Not only do they say they’ll support Democrats by a 66 to 32 percent margin, they can’t stand President Trump and they’re liberal on policy issues: President Trump’s job approval among young Americans stands at 26 percent, with no statistical difference between all Americans under 30 and likely voters.
The IOP poll, the 36th release in a series dating back to 2000, also indicates strong levels of support among young Americans under 30 for a federal jobs guarantee (56% support, 63% among likely voters), eliminating tuition and fees at public colleges and universities for students from families that make up to $125,000 (56% support, 62% among likely voters), and for Single Payer Health Care (55% support, 67% among likely voters).
So the likely voters are more liberal than the young population overall.
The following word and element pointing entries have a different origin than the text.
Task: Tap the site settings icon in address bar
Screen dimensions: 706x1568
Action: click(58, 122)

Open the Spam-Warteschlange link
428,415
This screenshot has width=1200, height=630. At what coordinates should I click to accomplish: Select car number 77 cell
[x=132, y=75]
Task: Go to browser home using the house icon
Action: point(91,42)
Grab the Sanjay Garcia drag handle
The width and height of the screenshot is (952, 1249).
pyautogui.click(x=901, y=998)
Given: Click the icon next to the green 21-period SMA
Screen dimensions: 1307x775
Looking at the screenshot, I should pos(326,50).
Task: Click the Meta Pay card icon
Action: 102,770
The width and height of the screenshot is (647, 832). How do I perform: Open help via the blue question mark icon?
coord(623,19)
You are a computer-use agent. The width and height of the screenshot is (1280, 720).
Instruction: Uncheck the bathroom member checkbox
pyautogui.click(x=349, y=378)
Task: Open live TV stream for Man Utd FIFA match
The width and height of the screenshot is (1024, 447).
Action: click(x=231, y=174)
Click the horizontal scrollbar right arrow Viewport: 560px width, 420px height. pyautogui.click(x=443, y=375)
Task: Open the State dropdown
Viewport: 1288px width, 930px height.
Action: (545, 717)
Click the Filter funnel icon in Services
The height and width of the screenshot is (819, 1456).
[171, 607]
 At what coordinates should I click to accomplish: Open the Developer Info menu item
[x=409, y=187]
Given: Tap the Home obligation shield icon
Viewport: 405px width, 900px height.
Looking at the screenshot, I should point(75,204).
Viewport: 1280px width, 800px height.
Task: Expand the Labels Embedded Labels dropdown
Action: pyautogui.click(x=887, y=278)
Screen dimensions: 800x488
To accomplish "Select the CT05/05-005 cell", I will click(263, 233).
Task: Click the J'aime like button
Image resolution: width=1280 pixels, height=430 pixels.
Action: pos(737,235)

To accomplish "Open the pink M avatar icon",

But I’d like to point to one other interesting finding here: that the likely vote for Trump in 2020 among the young is well below what it was in 2016.
According to exit polls, Hillary Clinton beat Trump by 55 to 37 percent among those under 30, but now you’ve already got 59 percent saying they’ll “never” vote for him, and the anti-Trump vote could go higher.
In 1984, for example, Ronald Reagan crushed Walter Mondale among young people by double digits, and in 1988 the scintillating George H.W. Bush won voters over 30 by 53 to 47 percent.
Unless they change their minds in the next two years, young people could come through for the Democratic candidate in numbers comparable to 2008, when Barack Obama won young voters by more than 30 points.